É uma mulher que não é, de certeza, mãe dela. Tem feições duras e músculos definidos, cabelos escuros e uma voz que, percebo eu, utiliza sem meiguice na sua potência máxima. Quase que posso ouvi-la daqui. Percebo que quer que a rapariga prepare o jantar. A menina treme e deixa cair um pouco de arroz no chão. A megera agarra-a pelo ombro e atira-a ao chão, esbofeteia-a e começa a dar-lhe pontapés nas costelas e nas costas com força, violência e eficácia...uma autêntica profissional. E eu expludo de raiva incontida, por ver uma cena tão degradante. A pobrezinha deve ser leve que nem uma pena e mal pode chorar pois quanto mais chora mais a outra lhe bate. Dou um soco na parede de tijolo que já se está a desfazer e magoo um pouco a mão, mas o que importa isso se do outro lado da rua estou a assistir a um crime que deixa todos indiferentes como se fosse uma cena demasiado banal para alguém lhe prestar a mínima atenção. Ela nem sequer é muito silenciosa, os vizinhos estão em casa e a sua placidez, mais do que qualquer outra coisa, mostra que esta cena é normal, quotidiana e tão banal que se torna desinteressante.

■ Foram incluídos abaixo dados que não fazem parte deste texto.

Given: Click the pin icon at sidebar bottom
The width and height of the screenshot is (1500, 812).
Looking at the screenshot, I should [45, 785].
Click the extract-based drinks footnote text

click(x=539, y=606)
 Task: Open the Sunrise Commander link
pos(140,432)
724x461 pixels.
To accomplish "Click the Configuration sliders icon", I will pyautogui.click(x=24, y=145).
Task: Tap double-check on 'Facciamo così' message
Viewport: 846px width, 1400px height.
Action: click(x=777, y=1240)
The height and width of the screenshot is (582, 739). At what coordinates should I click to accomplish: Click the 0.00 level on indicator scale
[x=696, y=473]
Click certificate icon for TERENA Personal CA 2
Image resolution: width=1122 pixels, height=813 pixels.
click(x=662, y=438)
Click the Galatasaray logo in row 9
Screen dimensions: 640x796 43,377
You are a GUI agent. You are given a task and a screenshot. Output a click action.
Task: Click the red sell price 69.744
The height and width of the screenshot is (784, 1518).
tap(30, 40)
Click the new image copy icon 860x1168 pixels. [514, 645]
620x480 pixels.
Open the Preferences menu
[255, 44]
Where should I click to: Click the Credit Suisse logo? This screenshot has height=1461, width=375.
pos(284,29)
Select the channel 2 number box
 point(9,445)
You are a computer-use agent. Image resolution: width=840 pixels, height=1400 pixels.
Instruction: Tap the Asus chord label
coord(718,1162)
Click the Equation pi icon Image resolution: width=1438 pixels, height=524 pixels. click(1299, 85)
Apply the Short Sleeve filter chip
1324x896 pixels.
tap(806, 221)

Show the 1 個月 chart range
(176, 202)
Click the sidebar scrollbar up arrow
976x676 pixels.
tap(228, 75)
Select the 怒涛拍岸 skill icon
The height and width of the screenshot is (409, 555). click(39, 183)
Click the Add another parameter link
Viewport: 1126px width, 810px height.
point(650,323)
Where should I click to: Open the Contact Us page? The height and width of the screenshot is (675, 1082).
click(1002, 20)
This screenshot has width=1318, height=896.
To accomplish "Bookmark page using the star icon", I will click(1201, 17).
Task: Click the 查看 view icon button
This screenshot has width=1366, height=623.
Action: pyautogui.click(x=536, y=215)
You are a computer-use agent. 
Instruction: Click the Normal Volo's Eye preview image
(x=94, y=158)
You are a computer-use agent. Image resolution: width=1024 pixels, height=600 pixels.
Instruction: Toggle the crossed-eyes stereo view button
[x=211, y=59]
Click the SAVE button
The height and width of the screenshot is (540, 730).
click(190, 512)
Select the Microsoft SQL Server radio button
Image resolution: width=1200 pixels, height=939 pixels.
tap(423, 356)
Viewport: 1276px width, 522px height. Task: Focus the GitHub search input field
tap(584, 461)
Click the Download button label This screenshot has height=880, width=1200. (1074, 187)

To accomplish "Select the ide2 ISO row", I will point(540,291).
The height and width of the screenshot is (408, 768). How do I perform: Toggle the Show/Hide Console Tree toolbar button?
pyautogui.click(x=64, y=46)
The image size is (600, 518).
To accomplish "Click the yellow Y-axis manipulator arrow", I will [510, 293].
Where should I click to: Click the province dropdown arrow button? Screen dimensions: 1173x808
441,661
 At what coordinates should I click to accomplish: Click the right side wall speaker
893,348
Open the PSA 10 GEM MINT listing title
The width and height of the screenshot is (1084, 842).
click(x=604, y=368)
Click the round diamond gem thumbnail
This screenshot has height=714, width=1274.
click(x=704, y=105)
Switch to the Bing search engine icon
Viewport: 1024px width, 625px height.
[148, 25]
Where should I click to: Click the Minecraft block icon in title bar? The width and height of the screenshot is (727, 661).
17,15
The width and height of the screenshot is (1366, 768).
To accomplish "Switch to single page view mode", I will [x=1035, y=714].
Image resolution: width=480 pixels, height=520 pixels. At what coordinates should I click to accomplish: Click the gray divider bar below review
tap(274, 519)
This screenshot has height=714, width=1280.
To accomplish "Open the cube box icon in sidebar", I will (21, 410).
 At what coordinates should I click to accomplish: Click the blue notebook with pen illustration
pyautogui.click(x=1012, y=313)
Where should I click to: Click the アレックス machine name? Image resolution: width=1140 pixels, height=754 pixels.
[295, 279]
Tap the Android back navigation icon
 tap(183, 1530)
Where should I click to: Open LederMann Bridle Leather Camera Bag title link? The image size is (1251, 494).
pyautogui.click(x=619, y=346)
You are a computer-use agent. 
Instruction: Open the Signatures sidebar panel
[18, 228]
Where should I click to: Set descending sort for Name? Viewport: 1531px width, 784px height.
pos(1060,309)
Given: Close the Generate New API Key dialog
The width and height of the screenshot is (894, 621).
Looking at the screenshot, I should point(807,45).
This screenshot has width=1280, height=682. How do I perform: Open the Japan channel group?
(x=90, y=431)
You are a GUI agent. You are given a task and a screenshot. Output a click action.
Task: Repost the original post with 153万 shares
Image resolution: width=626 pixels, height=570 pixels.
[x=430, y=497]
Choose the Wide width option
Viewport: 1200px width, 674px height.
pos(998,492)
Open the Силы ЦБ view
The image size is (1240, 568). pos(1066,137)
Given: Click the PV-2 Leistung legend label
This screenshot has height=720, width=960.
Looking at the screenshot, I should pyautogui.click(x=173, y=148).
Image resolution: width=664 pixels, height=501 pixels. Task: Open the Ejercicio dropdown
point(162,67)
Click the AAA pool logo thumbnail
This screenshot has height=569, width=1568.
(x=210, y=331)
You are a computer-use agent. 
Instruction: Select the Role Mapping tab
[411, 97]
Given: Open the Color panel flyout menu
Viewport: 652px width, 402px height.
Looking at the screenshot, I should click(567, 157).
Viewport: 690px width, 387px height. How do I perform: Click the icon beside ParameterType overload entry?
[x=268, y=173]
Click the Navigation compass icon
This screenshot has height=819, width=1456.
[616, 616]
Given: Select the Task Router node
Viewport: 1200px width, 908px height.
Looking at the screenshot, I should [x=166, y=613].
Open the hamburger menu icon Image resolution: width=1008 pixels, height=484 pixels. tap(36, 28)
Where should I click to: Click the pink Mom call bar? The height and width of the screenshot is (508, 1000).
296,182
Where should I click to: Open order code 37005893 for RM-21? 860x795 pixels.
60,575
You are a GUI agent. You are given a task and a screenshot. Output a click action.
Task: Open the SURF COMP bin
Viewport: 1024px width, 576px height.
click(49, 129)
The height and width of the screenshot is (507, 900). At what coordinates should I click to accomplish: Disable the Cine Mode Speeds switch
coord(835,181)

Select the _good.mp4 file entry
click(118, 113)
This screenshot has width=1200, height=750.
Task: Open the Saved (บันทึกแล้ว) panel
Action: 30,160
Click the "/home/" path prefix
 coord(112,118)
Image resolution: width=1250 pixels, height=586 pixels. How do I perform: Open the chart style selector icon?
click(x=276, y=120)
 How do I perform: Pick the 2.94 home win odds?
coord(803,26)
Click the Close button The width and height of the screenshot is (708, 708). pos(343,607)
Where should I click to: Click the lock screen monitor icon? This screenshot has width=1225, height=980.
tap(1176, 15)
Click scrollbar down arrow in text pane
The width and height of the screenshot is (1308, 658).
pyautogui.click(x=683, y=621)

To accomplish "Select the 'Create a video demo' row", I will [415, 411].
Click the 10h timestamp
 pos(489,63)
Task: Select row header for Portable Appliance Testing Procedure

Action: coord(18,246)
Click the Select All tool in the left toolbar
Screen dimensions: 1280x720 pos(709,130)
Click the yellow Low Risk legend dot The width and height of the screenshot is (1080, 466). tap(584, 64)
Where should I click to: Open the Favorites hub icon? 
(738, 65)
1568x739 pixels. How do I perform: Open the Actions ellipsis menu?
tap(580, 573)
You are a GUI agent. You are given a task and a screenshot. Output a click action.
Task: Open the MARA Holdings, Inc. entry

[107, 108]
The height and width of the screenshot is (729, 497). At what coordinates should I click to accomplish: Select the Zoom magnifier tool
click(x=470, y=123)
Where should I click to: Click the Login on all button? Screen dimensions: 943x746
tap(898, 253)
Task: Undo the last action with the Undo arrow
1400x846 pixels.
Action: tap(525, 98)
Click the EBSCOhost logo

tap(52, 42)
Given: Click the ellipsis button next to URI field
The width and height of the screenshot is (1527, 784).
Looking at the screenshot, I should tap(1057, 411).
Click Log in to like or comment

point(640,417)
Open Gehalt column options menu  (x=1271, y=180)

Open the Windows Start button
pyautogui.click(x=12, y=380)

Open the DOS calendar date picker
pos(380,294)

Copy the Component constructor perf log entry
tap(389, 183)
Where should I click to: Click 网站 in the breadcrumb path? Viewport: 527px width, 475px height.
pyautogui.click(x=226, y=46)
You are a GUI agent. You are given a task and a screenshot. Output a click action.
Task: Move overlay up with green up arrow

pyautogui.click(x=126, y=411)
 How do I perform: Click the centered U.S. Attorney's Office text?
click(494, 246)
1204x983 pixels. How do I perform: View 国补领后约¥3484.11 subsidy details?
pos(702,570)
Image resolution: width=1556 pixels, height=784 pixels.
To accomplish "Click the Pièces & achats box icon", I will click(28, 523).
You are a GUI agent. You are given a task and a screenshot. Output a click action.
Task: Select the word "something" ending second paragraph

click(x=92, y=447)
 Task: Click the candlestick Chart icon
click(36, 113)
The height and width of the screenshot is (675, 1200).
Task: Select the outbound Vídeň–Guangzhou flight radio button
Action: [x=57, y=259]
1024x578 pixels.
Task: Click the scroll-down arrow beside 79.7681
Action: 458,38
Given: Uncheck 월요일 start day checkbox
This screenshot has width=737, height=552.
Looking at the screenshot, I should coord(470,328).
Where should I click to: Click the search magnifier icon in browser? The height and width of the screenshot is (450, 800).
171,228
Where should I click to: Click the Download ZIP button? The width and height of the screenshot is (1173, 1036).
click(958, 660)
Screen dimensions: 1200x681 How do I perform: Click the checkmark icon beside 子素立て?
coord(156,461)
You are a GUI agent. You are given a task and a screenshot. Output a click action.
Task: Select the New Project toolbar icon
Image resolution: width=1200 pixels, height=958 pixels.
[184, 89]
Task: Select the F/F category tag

Depois, tão depressa como começou, a tempestade passa. A rapariga cozinha o jantar para a megera e não toca num único grão de arroz. A outra vai para o quarto do qual apenas consigo vislumbrar uma cama cheia de mantas e menina deita-se num colchão na sala...com a roupa da escola. E vejo-a abafar o choro e a tosse até adormecer de pura exaustão.

Reparo um pouco chocado, que eu também tenho lágrimas a escorrer pela cara. Já vi demasiadas cenas semelhantes mas havia sempre uma certa igualdade, havia uma certa resposta, um desafio mudo ao agressor. Nunca tinha visto tamanha rendição nem ninguém tão indefeso. E ao deitar um último olhar, ao rosto pálido banhado pelo luar no qual brilhava ainda uma lágrima solitária, fiz um juramento.

" Podes ser invisível para o mundo mas eu vejo-te. E hei-de salvar-te e dar-te aquilo que mereces. Juro por todo o meu sangue".

Depois, segurando a mão por causa dos dedos que esfolara no tijolo, afastei-me da rua que passara a odiar e dirigi-me para casa. A minha irmã vai-me dar um pequeno sermão, por ter desaparecido e ter sido tão vago na mensagem que lhe mandei mas isso não me incomoda. Preciso de encontrar uma maneira de salvar o meu pardalinho. Mas há que estabelecer prioridades...Primeiro convém-me saber o nome dela.